Comunque, alle 18:30 hanno aperto i cancelli, e siamo andate a cercare i nostri posti. Ora, eravamo sul secondo (terzo? insomma il più alto di tutti) anello, dalla parte opposta del palazzetto rispetto al palco. Bellissimo per avere una visione d'insieme del palco (e, a quanto ho scoperto poi, anche per sentire bene, cazzarola), ma essendo la prima volta che vedevo i Muse dal vivo, dopo 8 anni di ascolto in solitudine, la cosa non mi soddisfava affatto. Volevo essere un pochino più partecipe, dare almeno un'occhiata da vicino ai 3 ragazzuoli, e magari non essere talmente lontana da ritrovarmi da sola a cantare e saltare (saltare? Da quanto ho scoperto, quelli in tribuna sono rimasti seduti tutto il tempo, fino all'encore. Se rimango seduta ad un concerto, mi sa che schiatto a metà causa adrenalina compressa -.-).
Quindi, ho preso la Vale e, abbandonati i rispettivi martiri ai posti prenotati, ci siamo attraversate tutte le tribune fino ad arrivare di fianco al palco, e lì ci siamo imbucate nell'angolo laterale destro (destro guardando il palco da di fronte).

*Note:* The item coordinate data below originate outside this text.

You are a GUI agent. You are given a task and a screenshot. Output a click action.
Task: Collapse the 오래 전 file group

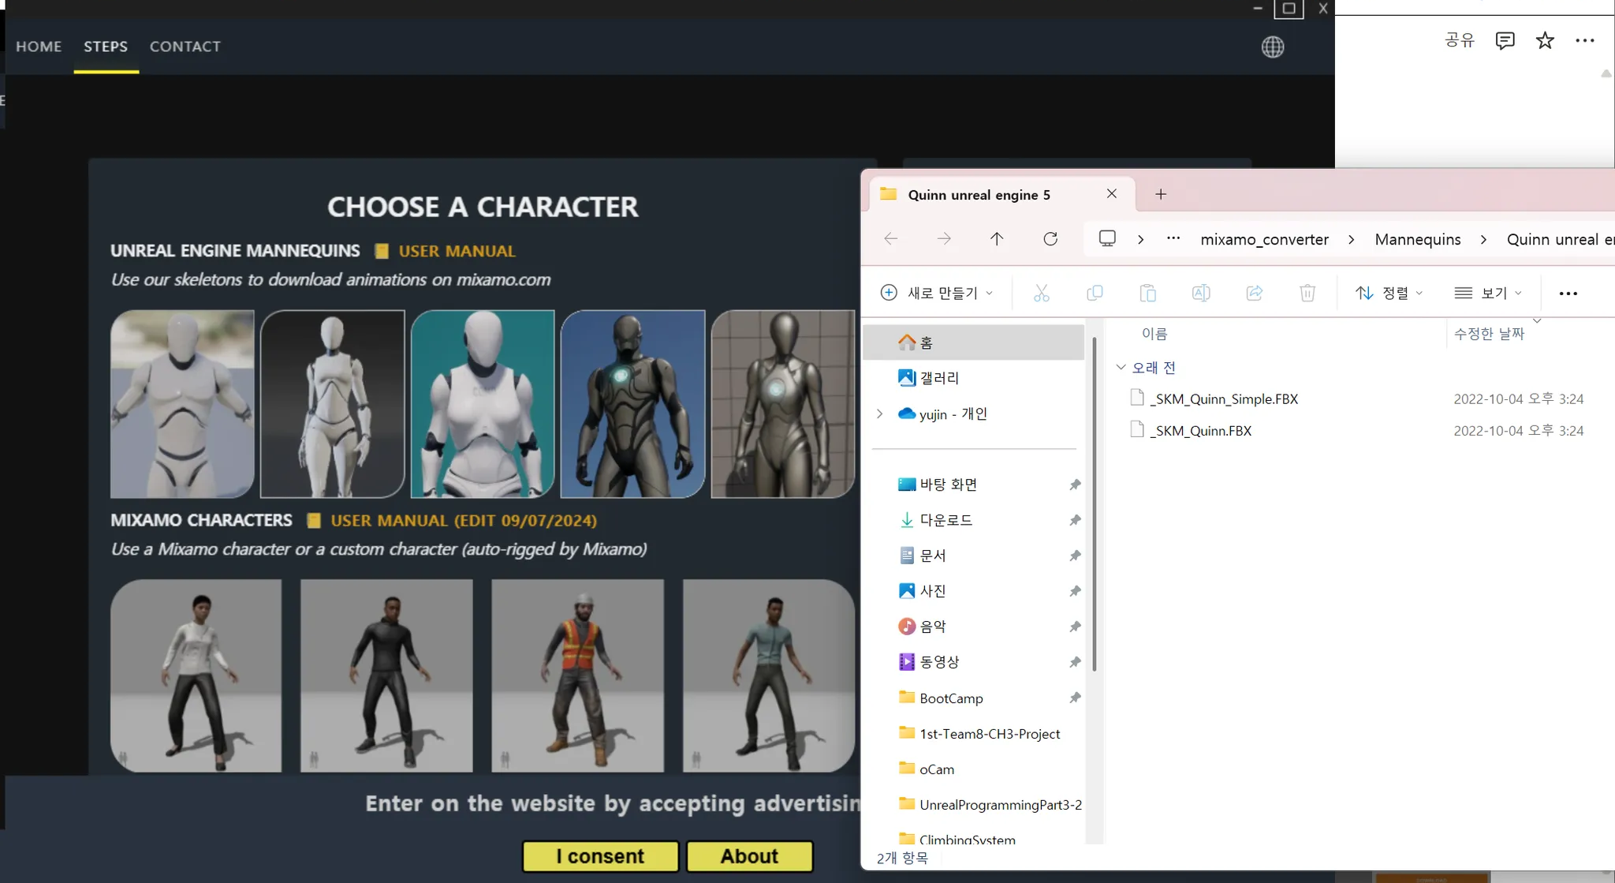[1121, 368]
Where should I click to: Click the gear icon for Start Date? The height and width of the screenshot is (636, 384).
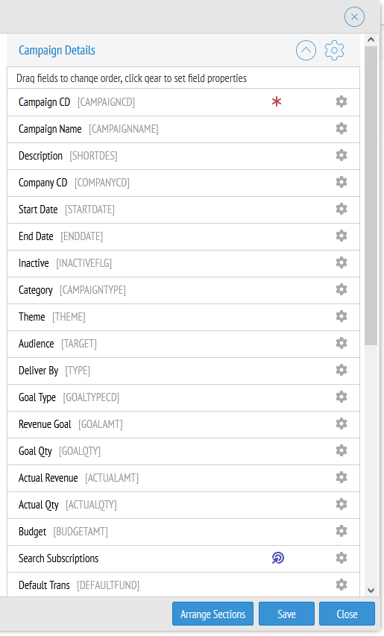[341, 209]
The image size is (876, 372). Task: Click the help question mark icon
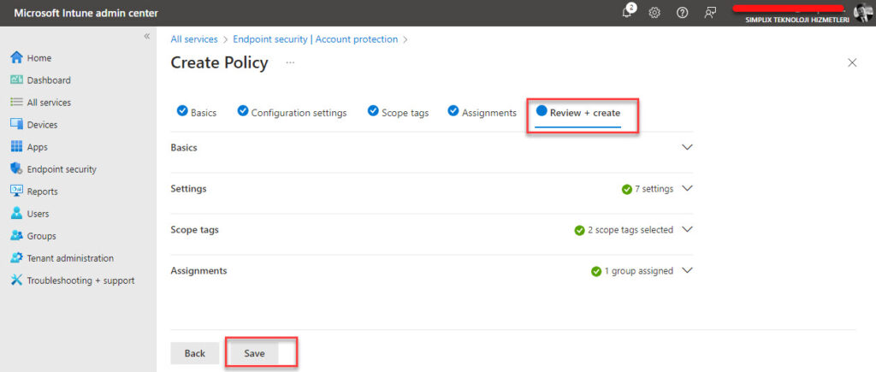[x=682, y=13]
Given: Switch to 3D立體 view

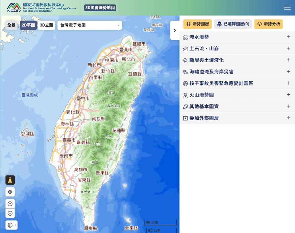Looking at the screenshot, I should [x=46, y=25].
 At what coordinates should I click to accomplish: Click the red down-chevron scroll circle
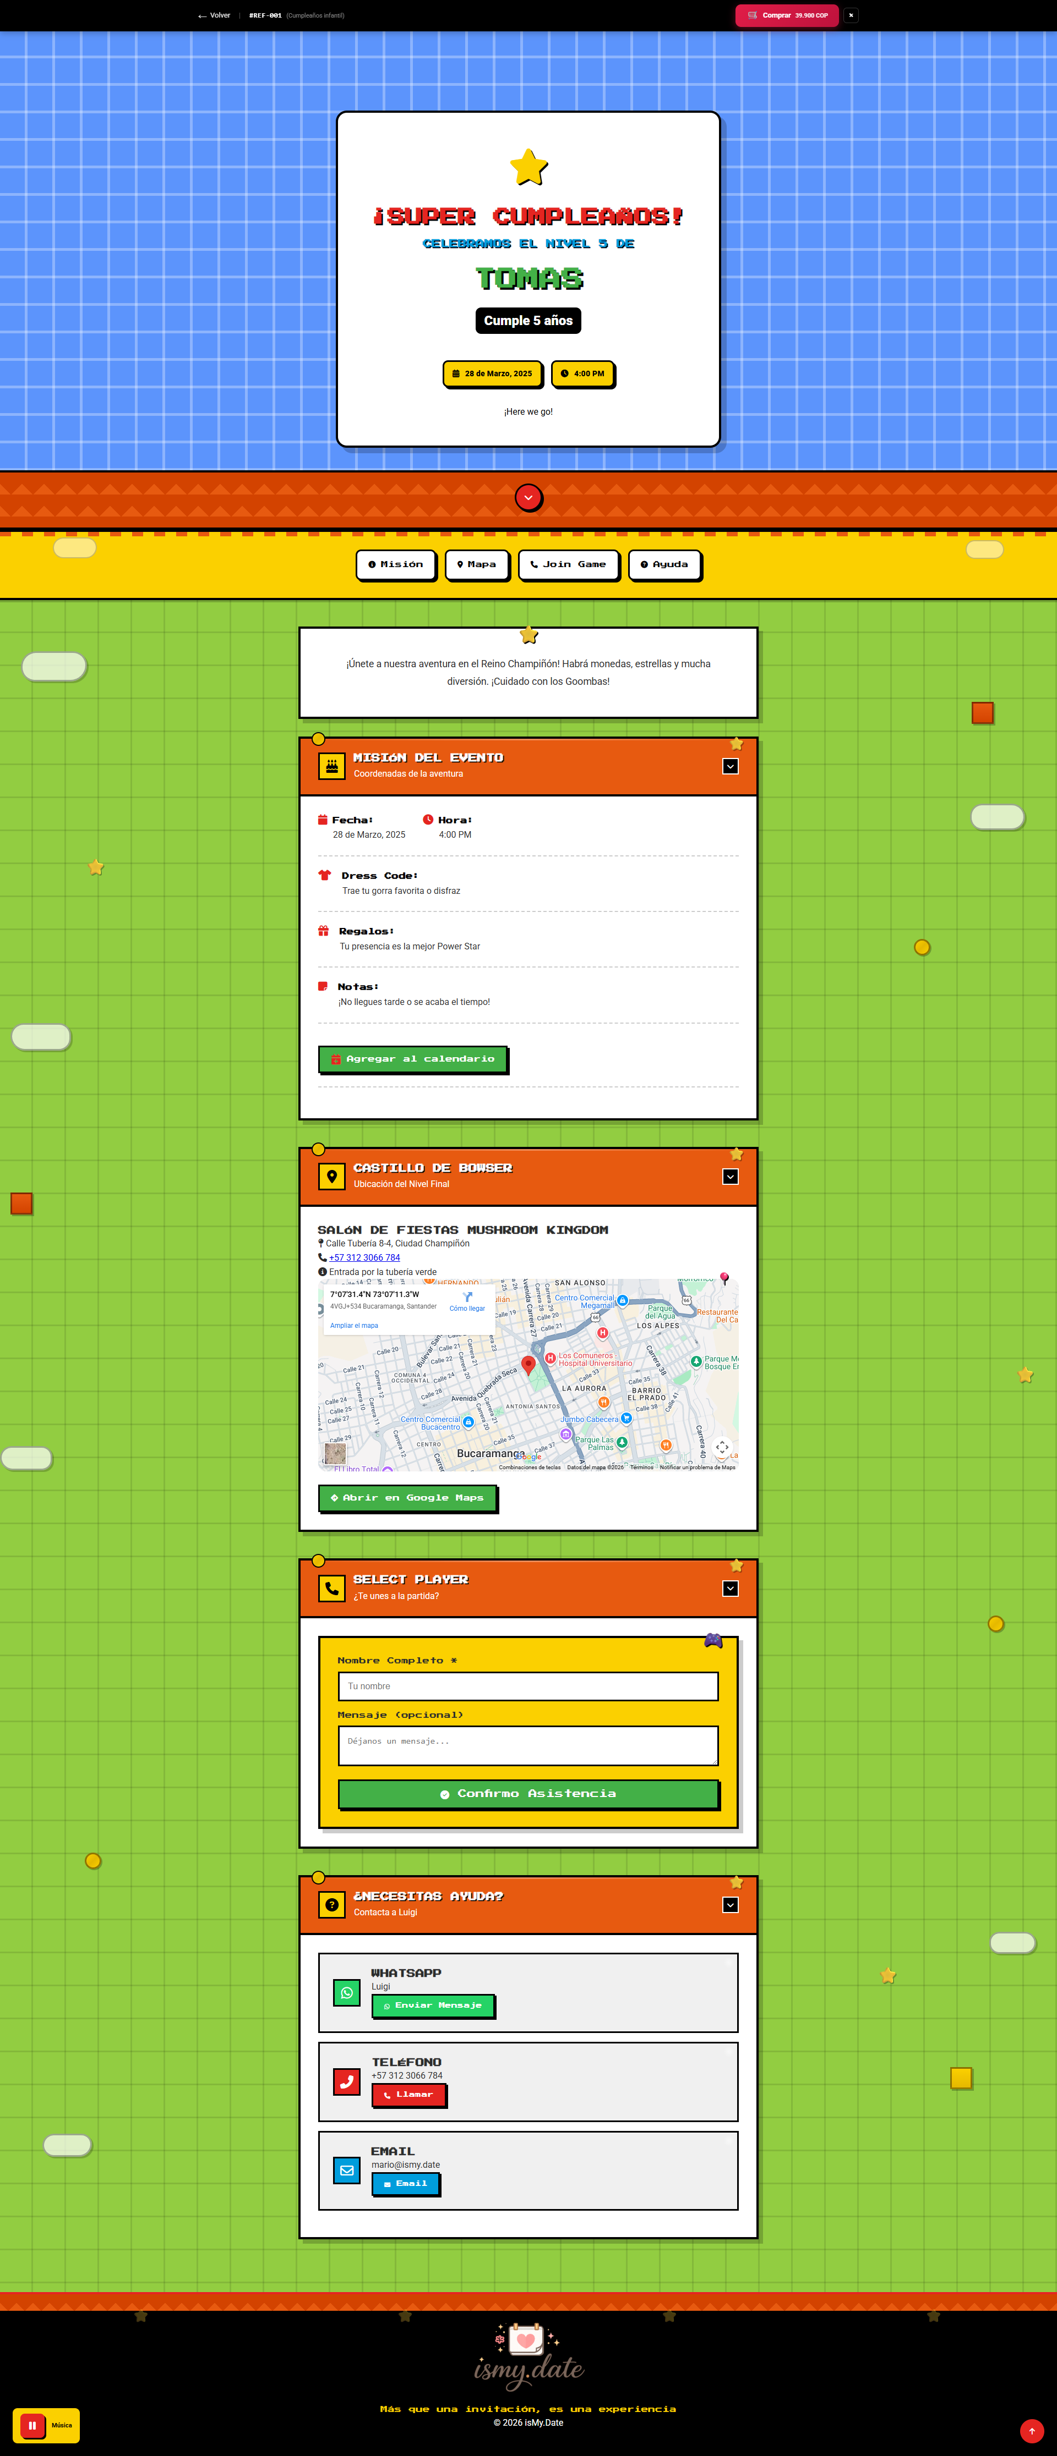tap(529, 497)
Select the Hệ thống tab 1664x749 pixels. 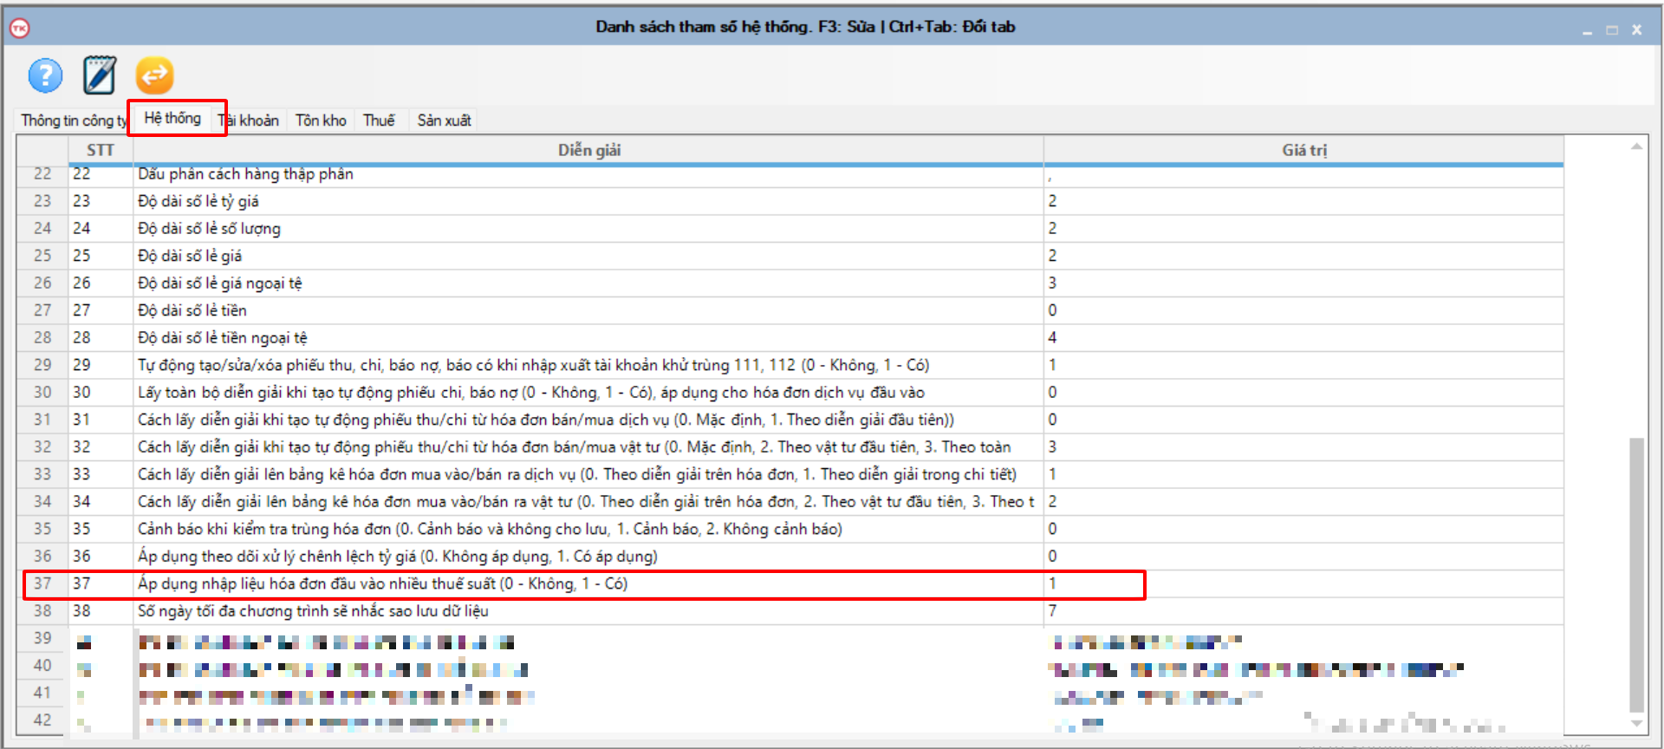coord(172,119)
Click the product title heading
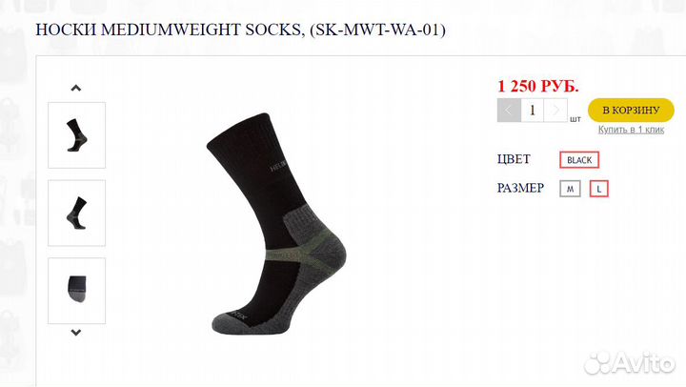Image resolution: width=686 pixels, height=387 pixels. [241, 30]
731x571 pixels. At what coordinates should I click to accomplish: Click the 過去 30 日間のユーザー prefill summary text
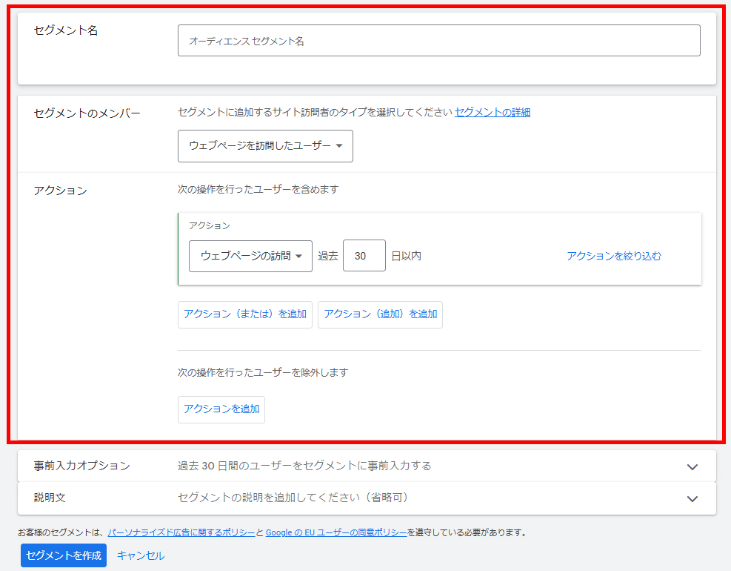304,466
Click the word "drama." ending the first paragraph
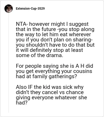 point(55,56)
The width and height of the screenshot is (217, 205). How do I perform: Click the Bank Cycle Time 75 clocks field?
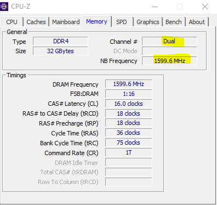click(x=129, y=143)
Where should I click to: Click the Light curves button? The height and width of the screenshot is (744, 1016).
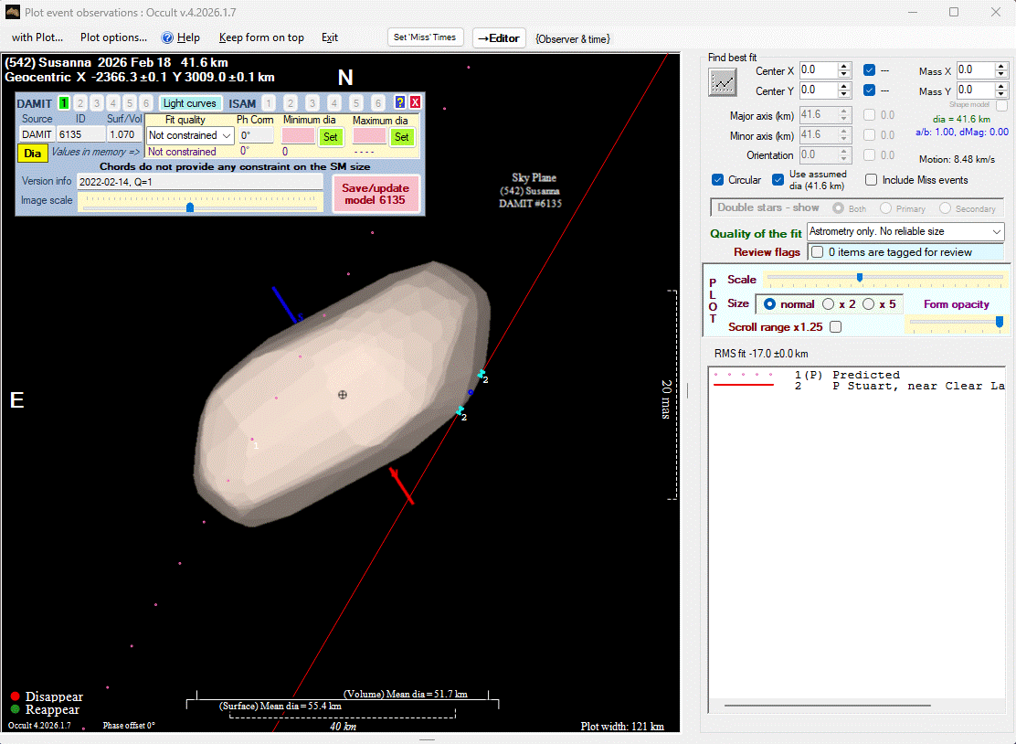point(190,103)
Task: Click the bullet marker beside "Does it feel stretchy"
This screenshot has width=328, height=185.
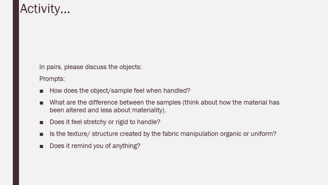Action: (41, 122)
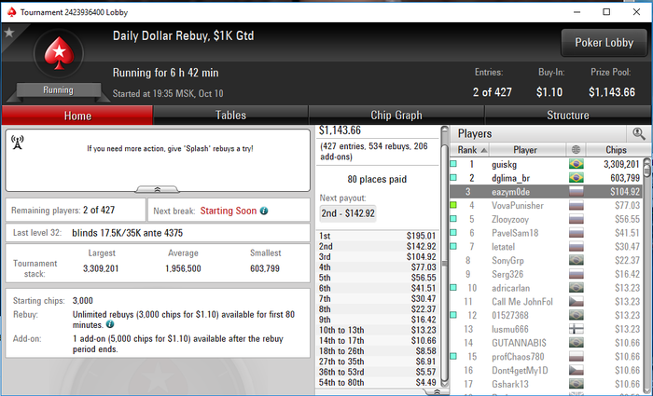Click the green marker beside VovaPunisher
Viewport: 653px width, 396px height.
point(453,205)
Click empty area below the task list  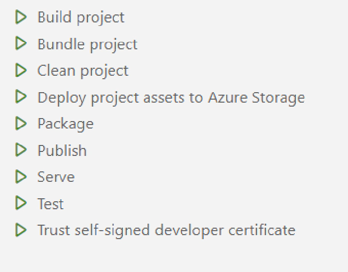click(174, 257)
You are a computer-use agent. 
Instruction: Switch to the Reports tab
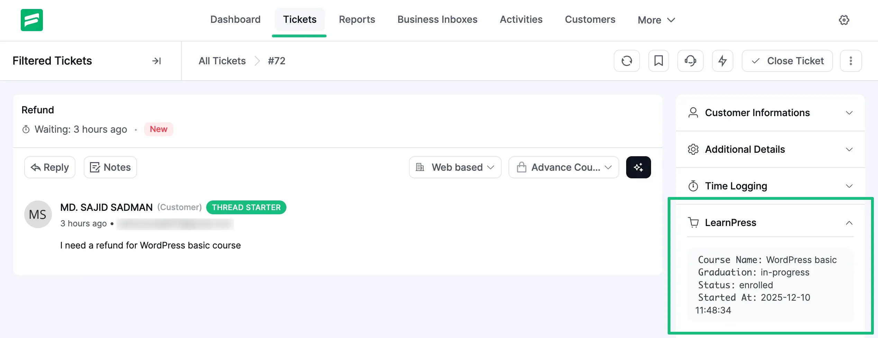coord(357,19)
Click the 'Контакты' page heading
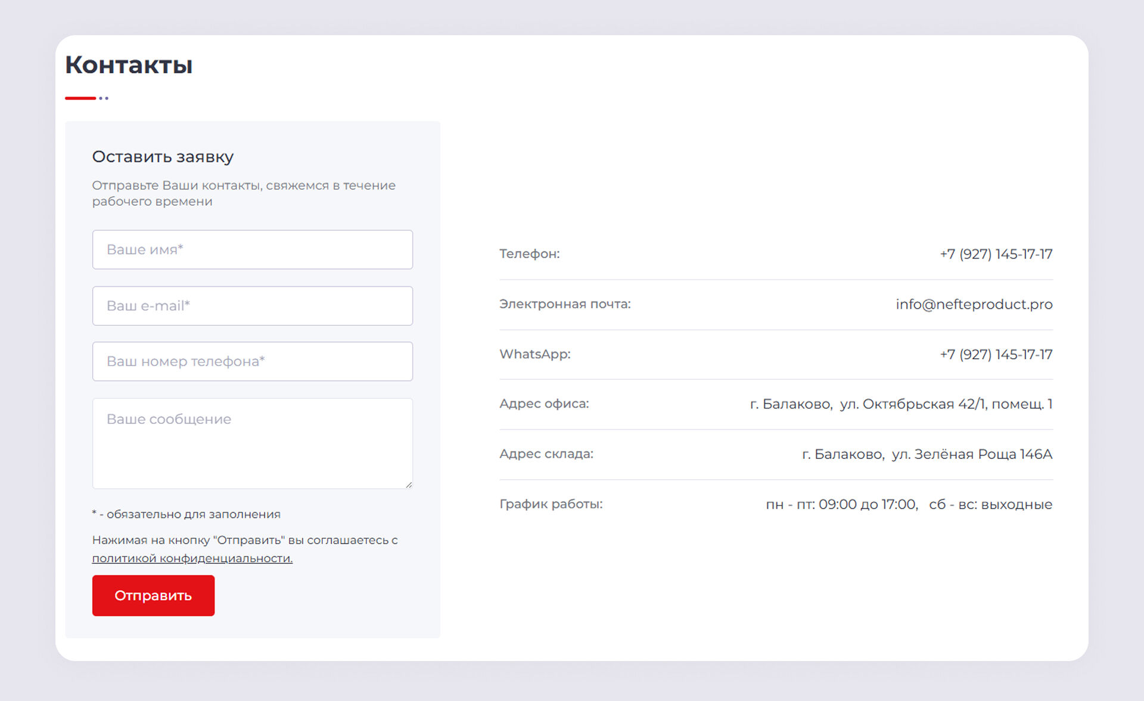The image size is (1144, 701). point(129,65)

Intanto, sul palco gli scozzesi Biffy Clyro stavano aprendo le danze. Non posso dire se mi sono piaciuti o no. Tra il salto al merch per accattare la magliettina (cercando di non uccidere le bimbeminkia che avevo davanti. Il dialogo che mi stava facendo caricare il lanciafiamme per eliminarle dal pianeta è stato MinkiaFighetta1"blablabla mi piacerebbe sapere come si chiama il bassista" -Christopher Wolstenholme, ndr- MinkiaFighetta2 "Aspetta, mi sembra che si chiami Owen" -Owen? Echicazzè? Al limite Howard, il batterista- MinkiaFighetta1, con espressione tipo NeSoAPacchi "Nooo, mi sa che Owen è il chitarrista" O_______OAAARRGGHHHH!!! Considerando che sapevano benissimo che il cantante è Matthew Bellamy, come hanno tenuto a specificare prima di commentare che "è un bel pò pessimista, eh, però...", e che hanno detto che li ascoltano da un anno, mi potete spiegare di quale maledettissimo chitarrista stiamo mai parlando??? Cioè, oltre a Morgan Nicholls che copre la parte "tastieristica" ai live, ora i Muse hanno pure un chitarrista fantasma di nome Owen? Certo che non ha proprio più voglia di fare un cazzo Matthew... santa pace...), lo spostarmi avanti e indietro tra posto prenotato e posto bazza, la fotta da "manca poco" e l'acustica pessima del punto in cui ci trovavamo, non sono riuscita a farmi un'opinione su questo gruppo, purtroppo. Mi sono sembrati validi, ma magari riuscirò a farmi un'idea più precisa a Torino. Vabbè.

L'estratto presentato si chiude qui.